Repeat word for word every line of the data below, from the first through the line containing "Switch to slide", and stop there.
Segment Start: RECORDS FOR THE TASK
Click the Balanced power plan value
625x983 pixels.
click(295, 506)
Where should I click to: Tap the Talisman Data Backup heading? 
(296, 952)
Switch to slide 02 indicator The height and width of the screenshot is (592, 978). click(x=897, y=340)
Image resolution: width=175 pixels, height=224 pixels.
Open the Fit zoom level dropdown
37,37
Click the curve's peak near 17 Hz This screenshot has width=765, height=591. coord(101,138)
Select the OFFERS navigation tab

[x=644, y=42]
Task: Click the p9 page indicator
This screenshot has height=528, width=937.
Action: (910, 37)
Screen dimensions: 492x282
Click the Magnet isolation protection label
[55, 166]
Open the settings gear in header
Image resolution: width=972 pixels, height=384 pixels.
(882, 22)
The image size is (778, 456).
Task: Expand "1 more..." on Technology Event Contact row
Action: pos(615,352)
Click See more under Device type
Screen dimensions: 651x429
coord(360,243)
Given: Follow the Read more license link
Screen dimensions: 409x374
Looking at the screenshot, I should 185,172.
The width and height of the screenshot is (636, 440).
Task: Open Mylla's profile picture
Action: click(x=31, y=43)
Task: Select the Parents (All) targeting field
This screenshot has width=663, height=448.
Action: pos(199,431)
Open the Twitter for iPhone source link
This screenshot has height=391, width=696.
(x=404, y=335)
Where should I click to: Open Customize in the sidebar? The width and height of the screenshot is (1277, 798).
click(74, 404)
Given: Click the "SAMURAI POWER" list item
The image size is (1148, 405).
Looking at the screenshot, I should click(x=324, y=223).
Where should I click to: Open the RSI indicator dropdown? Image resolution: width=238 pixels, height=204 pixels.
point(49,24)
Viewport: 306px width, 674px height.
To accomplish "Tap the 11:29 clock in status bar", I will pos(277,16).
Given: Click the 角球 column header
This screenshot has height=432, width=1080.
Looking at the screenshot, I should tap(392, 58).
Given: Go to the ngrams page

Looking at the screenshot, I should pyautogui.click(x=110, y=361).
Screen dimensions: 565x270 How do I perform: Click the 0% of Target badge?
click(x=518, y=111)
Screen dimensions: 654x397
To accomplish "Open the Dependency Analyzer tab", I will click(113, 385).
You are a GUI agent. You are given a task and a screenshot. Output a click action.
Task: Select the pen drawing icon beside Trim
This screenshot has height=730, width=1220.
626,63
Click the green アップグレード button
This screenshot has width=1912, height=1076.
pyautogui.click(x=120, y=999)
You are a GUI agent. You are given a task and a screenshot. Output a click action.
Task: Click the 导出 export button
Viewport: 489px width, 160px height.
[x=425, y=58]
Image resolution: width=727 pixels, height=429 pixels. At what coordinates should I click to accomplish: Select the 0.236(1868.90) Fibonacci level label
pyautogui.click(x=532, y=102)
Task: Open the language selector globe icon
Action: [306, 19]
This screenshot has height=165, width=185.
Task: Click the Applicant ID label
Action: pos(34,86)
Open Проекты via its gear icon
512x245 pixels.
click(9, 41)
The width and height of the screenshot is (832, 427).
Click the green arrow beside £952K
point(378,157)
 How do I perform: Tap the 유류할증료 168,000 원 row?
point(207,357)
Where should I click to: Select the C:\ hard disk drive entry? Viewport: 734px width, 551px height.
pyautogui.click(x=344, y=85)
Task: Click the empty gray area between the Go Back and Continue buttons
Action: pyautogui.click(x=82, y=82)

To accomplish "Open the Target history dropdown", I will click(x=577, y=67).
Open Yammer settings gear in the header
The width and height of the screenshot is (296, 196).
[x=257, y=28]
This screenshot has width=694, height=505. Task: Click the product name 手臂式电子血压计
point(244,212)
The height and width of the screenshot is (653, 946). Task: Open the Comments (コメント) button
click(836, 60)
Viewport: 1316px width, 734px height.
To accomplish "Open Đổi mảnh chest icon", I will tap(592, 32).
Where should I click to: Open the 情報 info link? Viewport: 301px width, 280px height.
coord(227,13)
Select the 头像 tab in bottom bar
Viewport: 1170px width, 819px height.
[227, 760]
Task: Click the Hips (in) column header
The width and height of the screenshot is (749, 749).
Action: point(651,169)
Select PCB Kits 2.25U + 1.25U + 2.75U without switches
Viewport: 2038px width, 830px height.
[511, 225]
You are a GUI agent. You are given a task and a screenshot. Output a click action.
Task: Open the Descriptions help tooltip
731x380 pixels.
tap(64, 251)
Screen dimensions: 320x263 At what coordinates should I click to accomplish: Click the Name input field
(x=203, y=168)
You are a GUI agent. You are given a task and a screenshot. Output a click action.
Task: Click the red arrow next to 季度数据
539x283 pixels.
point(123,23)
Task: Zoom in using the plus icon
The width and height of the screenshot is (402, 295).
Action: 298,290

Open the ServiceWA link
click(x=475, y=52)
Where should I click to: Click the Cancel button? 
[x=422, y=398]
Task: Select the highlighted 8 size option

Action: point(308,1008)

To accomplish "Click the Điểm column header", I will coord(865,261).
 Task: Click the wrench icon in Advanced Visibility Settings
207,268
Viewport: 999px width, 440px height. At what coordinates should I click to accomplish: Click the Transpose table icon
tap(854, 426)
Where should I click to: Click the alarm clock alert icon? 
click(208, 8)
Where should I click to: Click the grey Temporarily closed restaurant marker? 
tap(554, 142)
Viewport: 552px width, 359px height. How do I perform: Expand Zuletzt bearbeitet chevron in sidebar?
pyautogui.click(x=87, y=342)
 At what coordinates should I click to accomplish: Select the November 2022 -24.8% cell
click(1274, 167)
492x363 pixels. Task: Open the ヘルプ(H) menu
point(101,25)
Segment End: RECORDS FOR THE TASK
TASK RESPONSE
Click the Balanced power plan value
625x983 pixels.
click(295, 506)
Where should I click to: Tap the Talisman Data Backup heading? 
(296, 952)
Switch to slide 02 indicator The height and width of the screenshot is (592, 978). click(x=897, y=340)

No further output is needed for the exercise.